Publikation

Use and reporting of outcome measures in randomized trials for anti-neutrophil cytoplasmic antibody-associated vasculitis: a systematic literature review

Wissenschaftlicher Artikel/Review - 29.09.2020

Bereiche
PubMed
DOI

Zitation
Monti S, Merkel P, Viðarsdóttir M, Pagnoux C, Mahr A, Lanier G, Langford C, Jayne D, Christensen R, Quinn K, Tomasson G. Use and reporting of outcome measures in randomized trials for anti-neutrophil cytoplasmic antibody-associated vasculitis: a systematic literature review. Semin Arthritis Rheum 2020; 50:1314-1325.
Art
Wissenschaftlicher Artikel/Review (Englisch)
Zeitschrift
Semin Arthritis Rheum 2020; 50
Veröffentlichungsdatum
29.09.2020
eISSN (Online)
1532-866X
Seiten
1314-1325
Kurzbeschreibung/Zielsetzung

BACKGROUND
A comprehensive review of outcome measures used in randomized controlled trials (RCTs) of ANCA-associated vasculitis (AAV) could advance trial conductance for this disease.

METHODS
A systematic literature review of outcome measures (as specified in methods section as primary and/or secondary outcomes) in RCTs of AAV was conducted. Medline, Cochrane CENTRAL, and ClinicalTrials.gov were searched from inception until April 30, 2019 for RCTs enrolling patients with granulomatosis with polyangiitis and/or microscopic polyangiitis. Outcome measures were organized according to domains (e.g. disease activity) and instruments [e.g. Birmingham Vasculitis Activity Score (BVAS)].

RESULTS
Out of 1101 identified records, 68 RCTs were eligible. Disease activity was an outcome domain collected in 67 (98%) of the RCTs.
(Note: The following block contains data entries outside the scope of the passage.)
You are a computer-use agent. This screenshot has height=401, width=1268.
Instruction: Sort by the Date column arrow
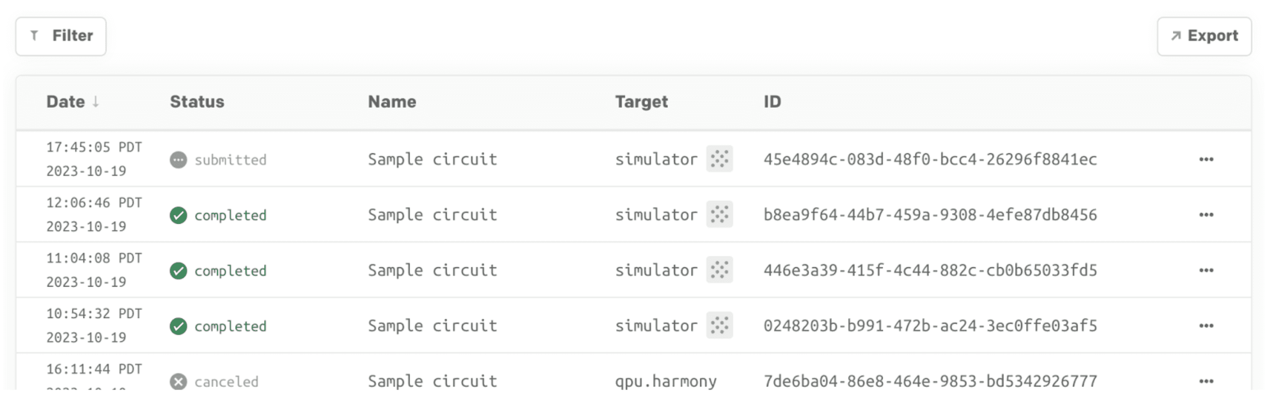coord(96,101)
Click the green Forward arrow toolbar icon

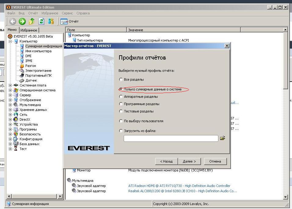pos(22,21)
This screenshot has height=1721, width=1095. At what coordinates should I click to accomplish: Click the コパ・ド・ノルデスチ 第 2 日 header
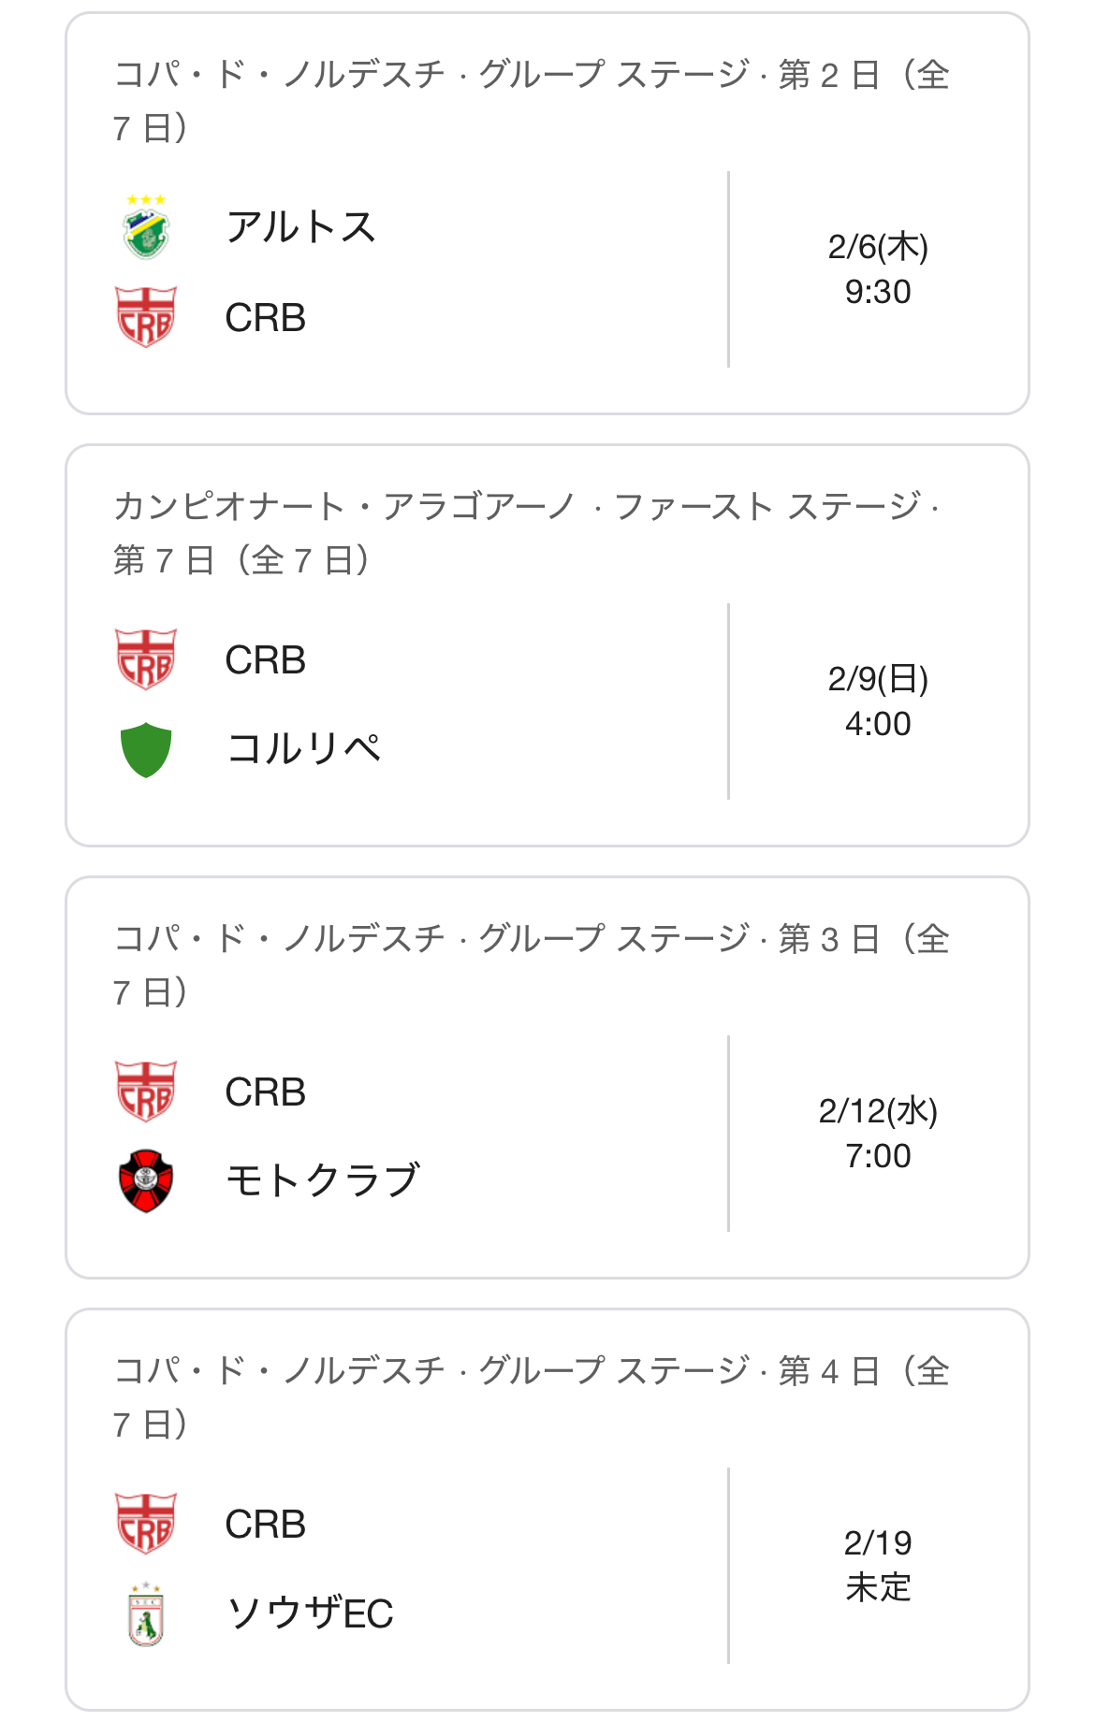click(532, 101)
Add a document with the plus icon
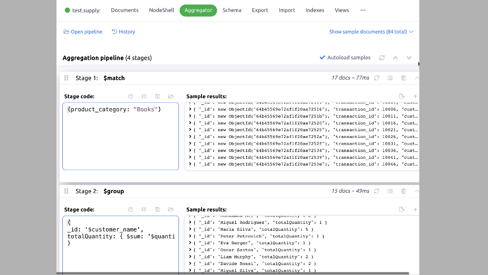The width and height of the screenshot is (488, 275). 415,96
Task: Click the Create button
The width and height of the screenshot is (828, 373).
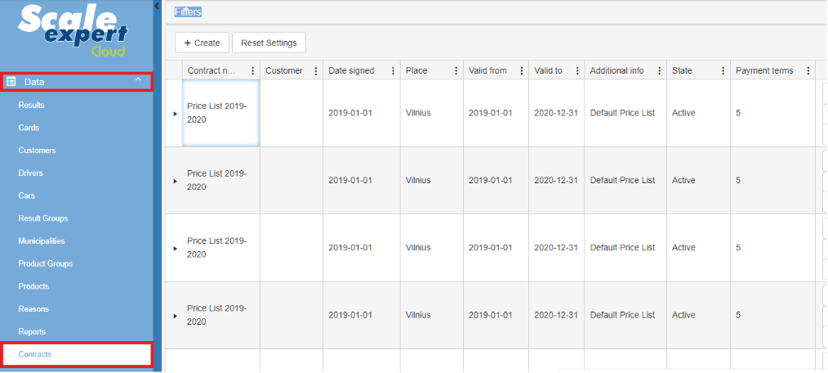Action: point(202,43)
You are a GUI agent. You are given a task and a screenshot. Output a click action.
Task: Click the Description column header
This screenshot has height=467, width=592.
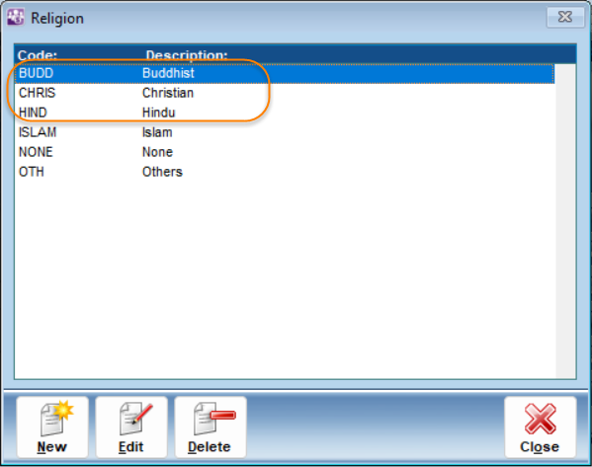point(187,55)
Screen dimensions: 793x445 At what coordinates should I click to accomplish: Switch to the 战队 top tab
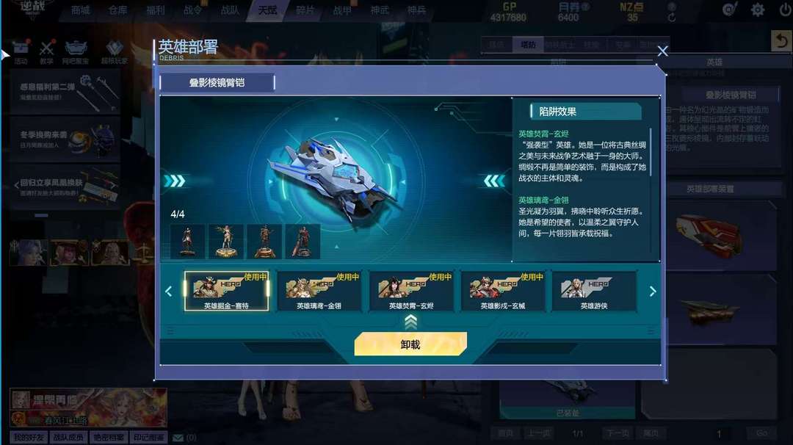[230, 10]
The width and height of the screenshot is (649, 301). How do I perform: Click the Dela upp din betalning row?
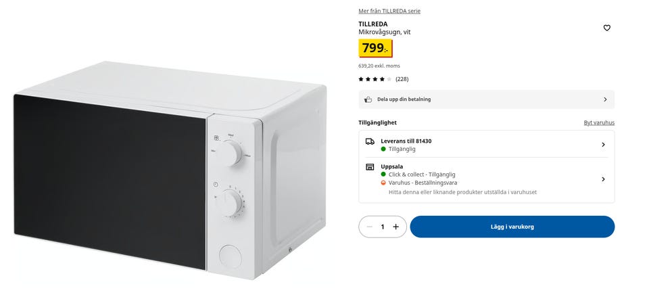486,99
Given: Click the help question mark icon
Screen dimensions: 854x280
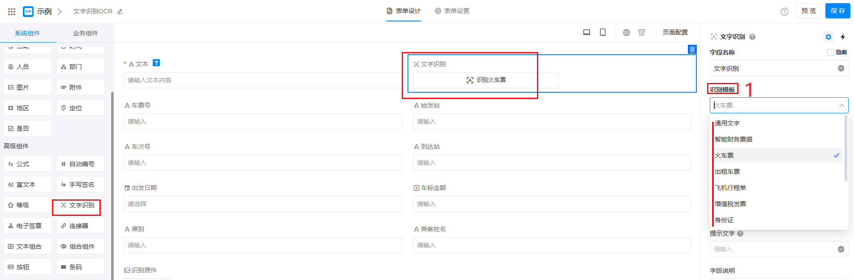Looking at the screenshot, I should coord(784,12).
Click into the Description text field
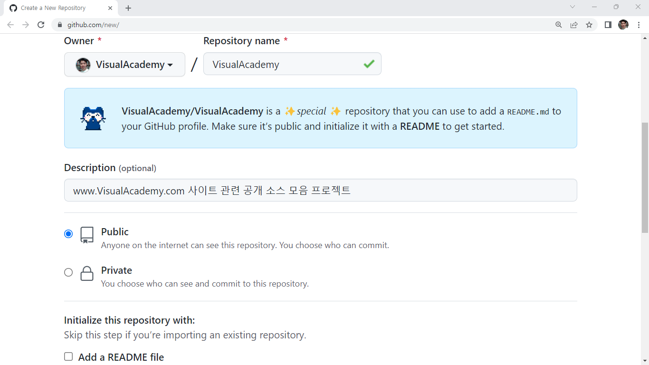 pyautogui.click(x=320, y=191)
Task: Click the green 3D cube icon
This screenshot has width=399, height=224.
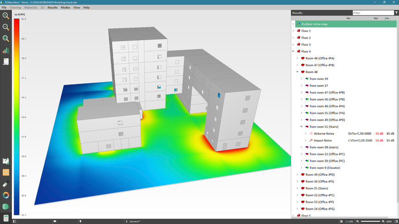Action: (6, 207)
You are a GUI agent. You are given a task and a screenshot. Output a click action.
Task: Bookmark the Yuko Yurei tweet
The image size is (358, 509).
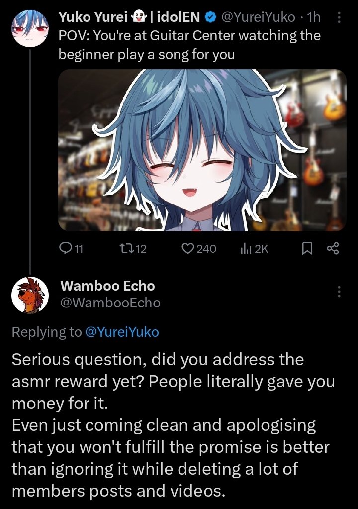(x=307, y=249)
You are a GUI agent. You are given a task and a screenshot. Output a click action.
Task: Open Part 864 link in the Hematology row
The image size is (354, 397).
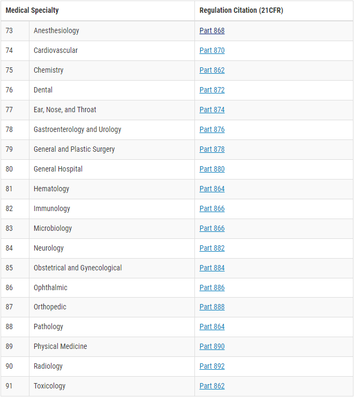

The BVAS was the most widely used instrument for disease assessment but definitions for remissions and relapse varied for the purpose of primary endpoint definitions. Damage, most often assessed by the Vasculitis Damage Index, was an outcome in 30 (44%) of the RCTs. Mortality was specified as an outcome in 26 (38%) studies. The following outcome domains were assessed: patient-reported outcomes (PROs) in 28 (41%), drug exposure/safety in 58 (85%), and biomarkers [acute phase reactants, ANCA levels] in 24 (35%). Timing for outcome assessment differed substantially, with 3, 6, or 12 months being the most frequent time points.

CONCLUSION
Outcome measures used in trials in AAV commonly included vasculitis-specific tools for disease assessment, but with heterogeneity in endpoint-definitions and timing of assessments. Other core outcomes in AAV, including PROs, and damage measures, are often omitted in AAV trials.